But what it does mean in order to really mitigate that damage, and do the best thing for your dollar spent over the long term, and the best thing to make sure that you are recovering the most amount of hydrocarbon (inaudible) well, you really want to do that as near term as possible, which means you have to take a short-term impact by shutting in that offset well. Certainly, if we just drilled wells out in space, we could have a lot more near-term production, and possibly, if they were short, spend less capital.
However, we would be setting ourselves up for a very rough 2019 because the longer you wait between the parent well and your child well or your in-fill well, the more likely it is that your in-fill well will not develop new reserves because you’ve created a pressure sink at that parent well. And you end up retreating the same rock. So that’s why it’s important to do that.
So you’re right, the change in the production guidance, you have to kind of walk yourself through the entire decision-making process. It’s, okay, we want to let our new wells in the Permian certainly have some time to take some impact; the margins are great on the incremental barrel in the Eagle Ford; we have a DrillCo that we can utilize there, less accelerated activity. Then you have two choices as to how you accelerate activity — drill wells in space or in-fill your recent offsets. And we feel like the best thing to do for the long term is to in-fill a recent offset.
However, that does mean we’re going to have a near-term impact on production, and so that’s really the crux of it there. We do have a little bit of an impact from the sliding-scale royalty. And then, of course, there is also a little bit of near-term impact from EOR because in order to engage in that project, we are shutting in the wells involved, such that they will — such that the reservoir can build pressure around the wellbore.
Sean Sneeden: Got it. That makes sense. And just to put some numbers around it, like the quick math would kind of suggest around maybe 2,000 a day or something at the midpoint. Is that kind of how we should think about shut-ins? And should we think about those volumes kind of returning in 2019 and beyond once the completions finish up?
Russell Parker: I think your math skills are just fine.
Sean Sneeden: Perfect; I appreciate that. And then just two quick ones for Kyle. I appreciate your — the commentary on free cash flow neutrality in your second half. Is that the goal or target really kind of going forward, that you’re trying to manage like at least EBITDA to kind of interest [burden] plus CapEx? Is that how you guys are kind of thinking about it?
::::::::::
What is asked:
Return the portion of the earnings call transcript starting with "So you’re right, the" and going on through "a recent offset.", word for word.

Data:
::::::::::
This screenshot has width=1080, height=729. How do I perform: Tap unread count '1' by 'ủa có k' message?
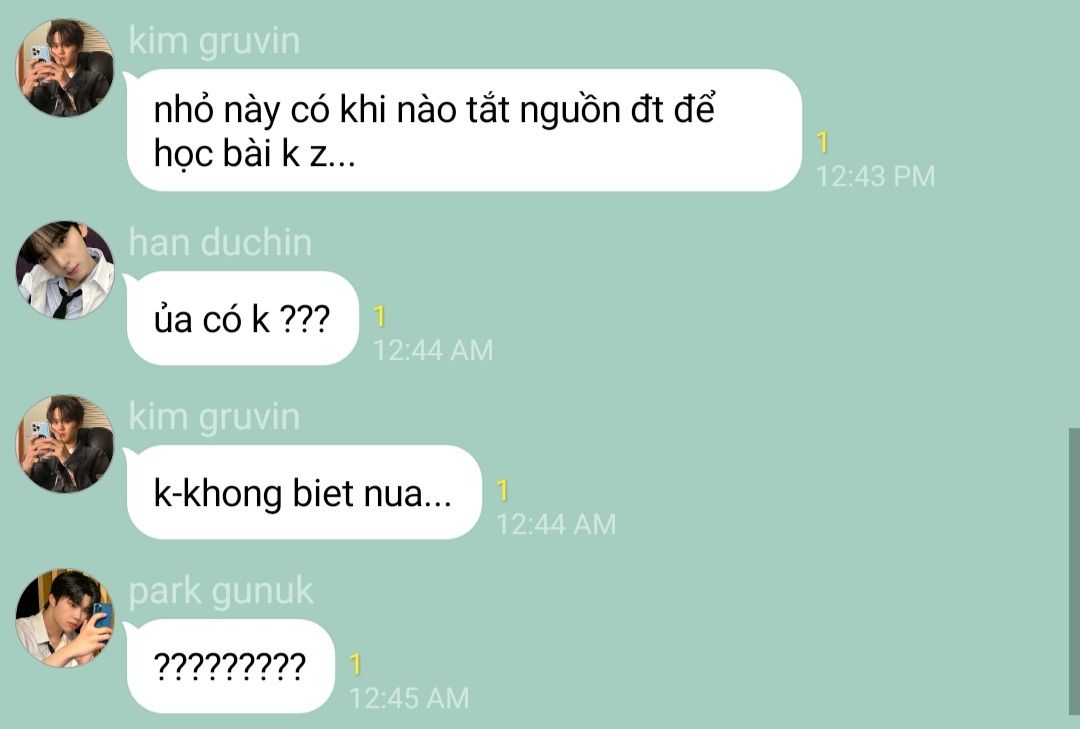point(380,317)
::::::::::
Answer to this task:
So you’re right, the change in the production guidance, you have to kind of walk yourself through the entire decision-making process. It’s, okay, we want to let our new wells in the Permian certainly have some time to take some impact; the margins are great on the incremental barrel in the Eagle Ford; we have a DrillCo that we can utilize there, less accelerated activity. Then you have two choices as to how you accelerate activity — drill wells in space or in-fill your recent offsets. And we feel like the best thing to do for the long term is to in-fill a recent offset.